Task to carry out
Provide an exact transcription of all the records.
---------- Material provided ----------
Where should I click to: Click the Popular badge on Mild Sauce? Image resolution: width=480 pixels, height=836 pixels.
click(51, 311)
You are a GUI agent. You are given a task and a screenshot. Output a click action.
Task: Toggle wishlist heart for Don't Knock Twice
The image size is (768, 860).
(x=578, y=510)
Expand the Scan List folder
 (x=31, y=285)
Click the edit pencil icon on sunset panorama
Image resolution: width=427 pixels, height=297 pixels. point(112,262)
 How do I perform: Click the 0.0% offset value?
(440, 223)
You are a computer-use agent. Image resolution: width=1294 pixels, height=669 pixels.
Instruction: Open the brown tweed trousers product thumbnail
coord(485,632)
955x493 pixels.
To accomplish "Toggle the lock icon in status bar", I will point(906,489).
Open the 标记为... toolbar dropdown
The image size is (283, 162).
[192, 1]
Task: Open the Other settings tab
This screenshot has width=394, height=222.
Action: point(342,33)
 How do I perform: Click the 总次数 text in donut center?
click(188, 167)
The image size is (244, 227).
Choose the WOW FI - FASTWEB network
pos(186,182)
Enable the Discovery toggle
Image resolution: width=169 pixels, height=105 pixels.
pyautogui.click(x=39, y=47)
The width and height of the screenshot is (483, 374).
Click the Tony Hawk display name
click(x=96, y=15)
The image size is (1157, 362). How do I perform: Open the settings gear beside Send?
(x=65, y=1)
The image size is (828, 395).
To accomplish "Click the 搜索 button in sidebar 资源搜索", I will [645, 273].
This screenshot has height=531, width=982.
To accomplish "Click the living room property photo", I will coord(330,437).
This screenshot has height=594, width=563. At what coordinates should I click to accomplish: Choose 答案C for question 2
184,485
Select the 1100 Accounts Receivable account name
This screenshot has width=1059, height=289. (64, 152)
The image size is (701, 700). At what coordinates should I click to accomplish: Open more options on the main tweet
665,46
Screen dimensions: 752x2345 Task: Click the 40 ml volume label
----------
Result for this task
Where should I click to: Click the Popular badge on Mild Sauce? Image resolution: width=480 pixels, height=836 pixels.
click(51, 311)
You are a GUI agent. You are given a task and a screenshot. Output a click action.
Task: Toggle wishlist heart for Don't Knock Twice
The image size is (768, 860).
(x=578, y=510)
Expand the Scan List folder
 (x=31, y=285)
Click the edit pencil icon on sunset panorama
Image resolution: width=427 pixels, height=297 pixels. point(112,262)
 How do I perform: Click the 0.0% offset value?
(440, 223)
You are a computer-use agent. Image resolution: width=1294 pixels, height=669 pixels.
Instruction: Open the brown tweed trousers product thumbnail
coord(485,632)
955x493 pixels.
To accomplish "Toggle the lock icon in status bar", I will point(906,489).
Open the 标记为... toolbar dropdown
The image size is (283, 162).
[192, 1]
Task: Open the Other settings tab
This screenshot has width=394, height=222.
Action: point(342,33)
 How do I perform: Click the 总次数 text in donut center?
click(188, 167)
The image size is (244, 227).
Choose the WOW FI - FASTWEB network
pos(186,182)
Enable the Discovery toggle
Image resolution: width=169 pixels, height=105 pixels.
pyautogui.click(x=39, y=47)
The width and height of the screenshot is (483, 374).
Click the Tony Hawk display name
click(x=96, y=15)
The image size is (1157, 362). How do I perform: Open the settings gear beside Send?
(x=65, y=1)
The image size is (828, 395).
To accomplish "Click the 搜索 button in sidebar 资源搜索", I will [645, 273].
This screenshot has height=531, width=982.
To accomplish "Click the living room property photo", I will coord(330,437).
This screenshot has height=594, width=563. At what coordinates should I click to accomplish: Choose 答案C for question 2
184,485
Select the 1100 Accounts Receivable account name
This screenshot has width=1059, height=289. (64, 152)
The image size is (701, 700). At what coordinates should I click to accomplish: Open more options on the main tweet
665,46
Screen dimensions: 752x2345 Task: Click the 40 ml volume label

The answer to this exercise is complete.